# Module 5 Tutorial - Social Media Analysis

In this tutorial, we'll be looking at one possible way of extracting data from a social media outlet, namely, Twitter. In doing so, we'll also conduct some basic sentiment analysis, and implement an appropriate form of visualisation for our results.

## Retrieving Data From A 'Social Media' API - Twitter Data

### [1] Question - Finding 'Trending' Topics For Publication

Let us consider the business concern of today's tutorial:

> **CONCERN:** A popular news publication in Brisbane has been trying to improve their readership. Ways of doing this could possibly include covering more relevant topics, or understanding how readers feel about said topics. They have reached out to you for assistance regarding this matter, in hopes that it could meaningfully guide their understanding over what articles to publish. Can you assist them?

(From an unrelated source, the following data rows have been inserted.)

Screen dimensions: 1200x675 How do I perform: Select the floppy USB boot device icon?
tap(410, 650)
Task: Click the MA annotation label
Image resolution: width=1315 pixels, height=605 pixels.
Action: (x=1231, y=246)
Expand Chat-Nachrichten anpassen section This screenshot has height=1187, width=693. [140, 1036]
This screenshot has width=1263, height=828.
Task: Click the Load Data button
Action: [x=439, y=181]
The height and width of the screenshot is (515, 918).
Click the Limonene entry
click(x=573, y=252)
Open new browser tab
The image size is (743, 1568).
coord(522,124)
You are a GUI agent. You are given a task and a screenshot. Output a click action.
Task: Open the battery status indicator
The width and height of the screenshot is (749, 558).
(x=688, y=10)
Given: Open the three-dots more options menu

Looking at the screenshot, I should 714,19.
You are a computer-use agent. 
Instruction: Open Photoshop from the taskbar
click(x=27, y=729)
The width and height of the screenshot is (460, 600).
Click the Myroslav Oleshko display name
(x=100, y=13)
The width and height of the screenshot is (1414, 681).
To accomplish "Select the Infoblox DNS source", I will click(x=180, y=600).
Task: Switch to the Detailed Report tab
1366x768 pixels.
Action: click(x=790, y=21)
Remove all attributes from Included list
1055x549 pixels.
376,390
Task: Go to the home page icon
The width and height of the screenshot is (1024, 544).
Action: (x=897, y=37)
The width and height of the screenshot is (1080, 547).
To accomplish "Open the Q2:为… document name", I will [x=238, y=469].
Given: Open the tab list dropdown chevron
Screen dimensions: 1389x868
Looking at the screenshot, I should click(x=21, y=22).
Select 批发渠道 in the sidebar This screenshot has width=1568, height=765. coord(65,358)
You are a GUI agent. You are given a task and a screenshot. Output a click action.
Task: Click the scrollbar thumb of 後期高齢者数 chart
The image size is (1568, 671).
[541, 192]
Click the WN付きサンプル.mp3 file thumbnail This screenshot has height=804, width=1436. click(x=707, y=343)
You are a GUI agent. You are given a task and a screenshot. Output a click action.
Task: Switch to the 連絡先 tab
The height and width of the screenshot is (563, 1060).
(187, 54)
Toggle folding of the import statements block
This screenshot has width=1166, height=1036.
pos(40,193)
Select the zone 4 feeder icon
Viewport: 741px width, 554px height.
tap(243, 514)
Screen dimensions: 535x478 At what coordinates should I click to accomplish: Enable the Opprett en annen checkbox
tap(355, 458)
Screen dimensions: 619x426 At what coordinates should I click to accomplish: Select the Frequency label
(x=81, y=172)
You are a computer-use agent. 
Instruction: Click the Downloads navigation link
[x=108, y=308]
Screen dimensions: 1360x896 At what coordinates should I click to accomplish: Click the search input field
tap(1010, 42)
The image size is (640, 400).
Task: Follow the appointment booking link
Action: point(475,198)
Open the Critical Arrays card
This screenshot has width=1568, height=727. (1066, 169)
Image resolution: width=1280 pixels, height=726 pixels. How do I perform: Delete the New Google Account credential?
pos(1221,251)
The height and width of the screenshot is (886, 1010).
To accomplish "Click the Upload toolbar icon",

As given by the business concern, the question focuses on improving readership of a news publication.

>**QUESTION:** What possible forms of information are relevant for this question?

>>**ANSWER:** ???

Partial to this question, a second question emerges:

>**QUESTION:** Where might we acquire this information?

>>**ANSWER:** ???

__NOTE:__ Be careful in your answer. Despite the quality of information that certain sources give, the degree of 'set up' required to retrieve such information can be beaten by alternative sources that are only slightly less helpful.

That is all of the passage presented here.